The charging rack illustrated in FIGS. IIa-IId comprises a frame formed by the frame parts (4a) to (4d), as well as (5a) and (5b). The frame parts (4a) to (4d) have a rectangular shape and each have a recess, in which the frame parts (5a) and (5b) are mounted, the latter having a circular cross section. The frame parts comprise a dispersion-hardened nickel-based alloy containing 20% Cr, 0.3% Al, 0.5% Ti, 0.6% Y₂ O₃, the balance nickel, said alloy being produced powder-metallurgically, using hydrogen as protective gas. All frame parts are joined with each other by welding.

The supporting parts (6a, 6b, 6c) comprise Al₂ O₃ and have the shape of a "T", whereby the horizontal surface is used as the surface receiving the ceramic shaped parts to be baked. The supporting parts (6a, 6b, 6c) are connected with the frame parts (5a) and (5b) by providing the rod-shaped frame parts (5a) and (5b) with grooves extending vertically across the half cross section of the rod-shaped frame parts (5a) and (5b). The vertical piece of the "T" is inserted in said grooves to an extent such that the horizontal piece of the "T" is in contact with the rod-shaped frame part. Said connection has an adequately high strength and assures the required operational safety. The charging rack shown in FIGS. IIa-IId can be advantageously used with baking temperatures of about 1000° C. It is possible to stack several of such charging racks one on top of the other.

Although illustrative preferred embodiments have been described herein in detail, it should be noted and will be appreciated by those skilled in the art that numerous variations may be made within the scope of this invention without departing from the principle of this invention and without sacrificing its chief advantages. The terms and expressions have been used as terms of description and not terms of limitation. There is no intention to use the terms or expressions to exclude any equivalents of features shown and described or portions thereof and this invention should be defined in accordance with the claims which follow.

Claims

What is claimed:

1. A charging rack for receiving shaped bodies made of ceramic and glass-ceramic materials which are baked in a furnace, the charging rack having the shape of a grid and comprising: a frame assembled from a plurality of frame members; and a plurality of supporting parts operatively connected to the frame, and whereby the frame members and supporting parts are manufactured from heat-resistant materials, wherein the members of the frame are produced from a dispersion-hardened iron- or nickel-based alloy, and the supporting parts are produced from the group consisting of the same dispersion-hardened iron- or nickel-based alloy as the frame member, silicon carbide, an oxide-ceramic material, a superalloy, or steel.

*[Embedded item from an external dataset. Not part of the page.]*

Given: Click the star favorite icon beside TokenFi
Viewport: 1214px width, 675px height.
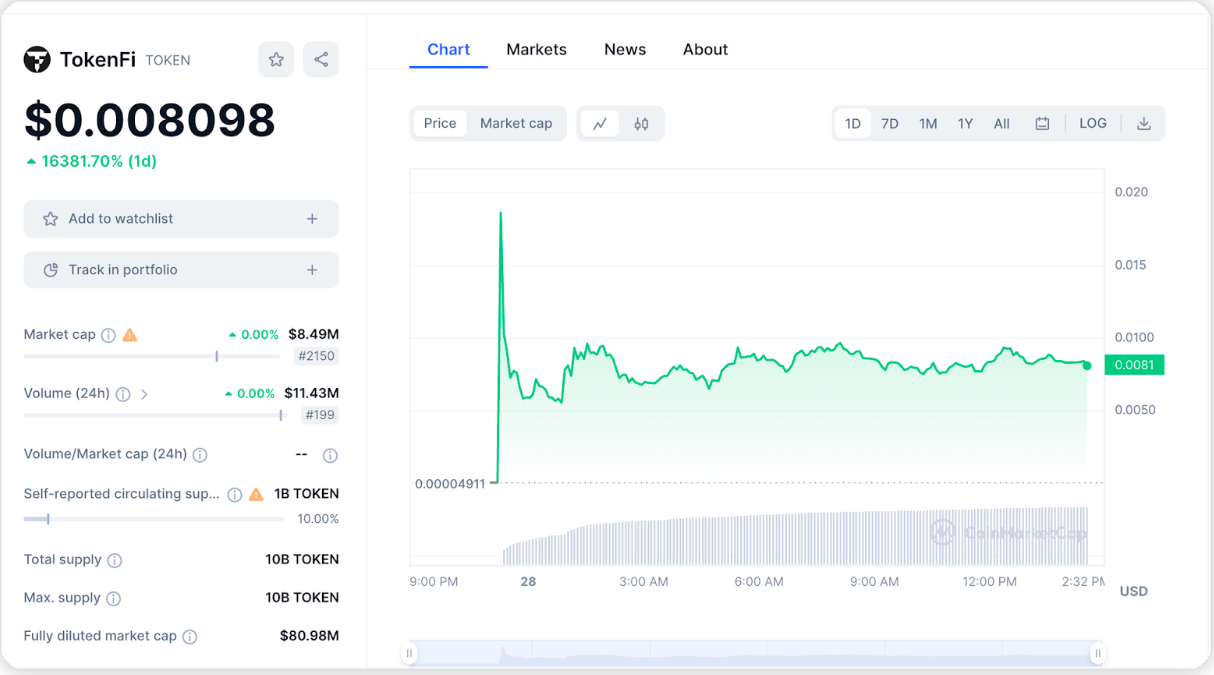Looking at the screenshot, I should pos(276,60).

2. The charging rack according to claim 1, wherein the dispersion-hardened iron-based alloy comprises 10 to 40% Cr, 2 to 10% Al, 0 to 5% Ti, 0 to 10% Mo, 0 to 5% W, 0.1 to 2% Al₂ O₃, ZrO₂, La₂ O₃ and/or Y₂ O₃, the balance Fe.

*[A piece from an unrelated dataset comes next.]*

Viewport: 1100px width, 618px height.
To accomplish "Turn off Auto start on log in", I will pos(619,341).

3. The charging rack according to claim 1, wherein the dispersion-hardened nickel-based alloy comprises 10 to 40% Cr, 0.1 to 4% Al, 0 to 10% Mo, 0 to 5% W, 0 to 5% Ti, 0.1 to 2% Al₂ O₃, ZrO₂, La₂ O₃ and/or Y₂ O₃, the balance Ni.

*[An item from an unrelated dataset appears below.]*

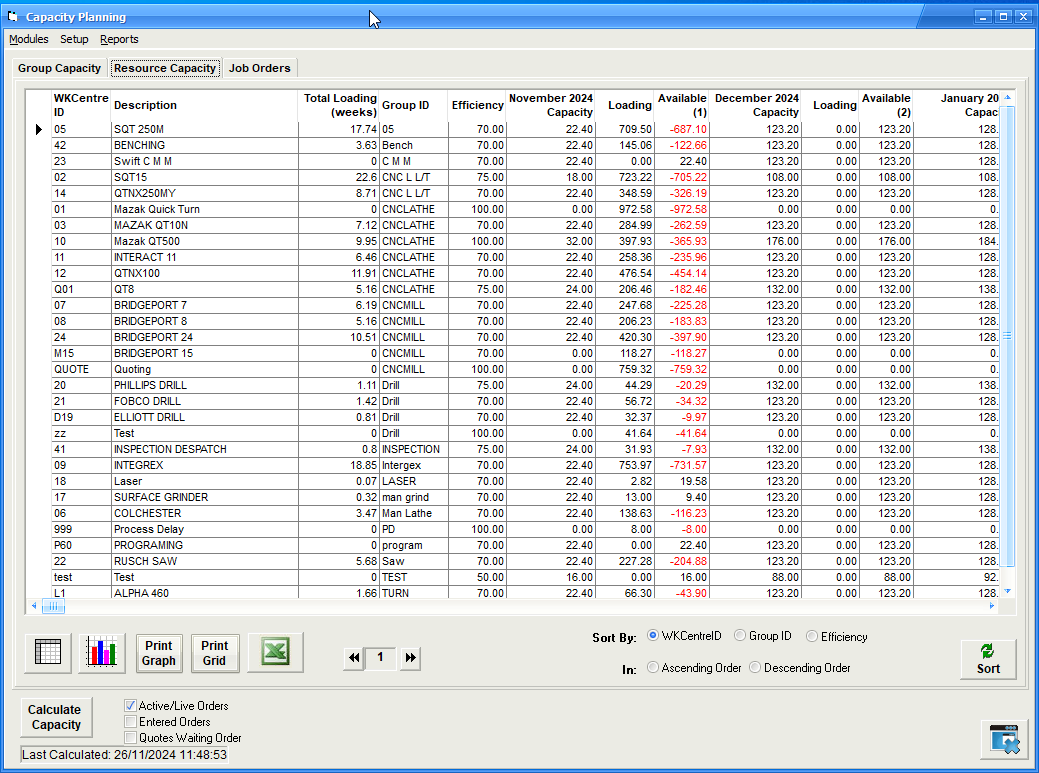Click the Sort button with green arrows
The width and height of the screenshot is (1039, 773).
pyautogui.click(x=988, y=659)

4. The charging rack according to any one of claims 1 to 3, wherein the members and supporting parts comprising the dispersion-hardened alloys are joined to each other by one or more welds.

5. The charging rack according to claim 4, further comprising connecting means for connecting the supporting parts to the frame.

6. The charging rack according to claim 5, wherein the connecting means detachably connect the supporting parts to the frame.

7. The charging rack according to any one of claims 1 to 3, further comprising connecting means for connecting the supporting parts to the frame.

8. The charging rack according to claim 7, wherein the connecting means detachably connect the supporting parts to the frame.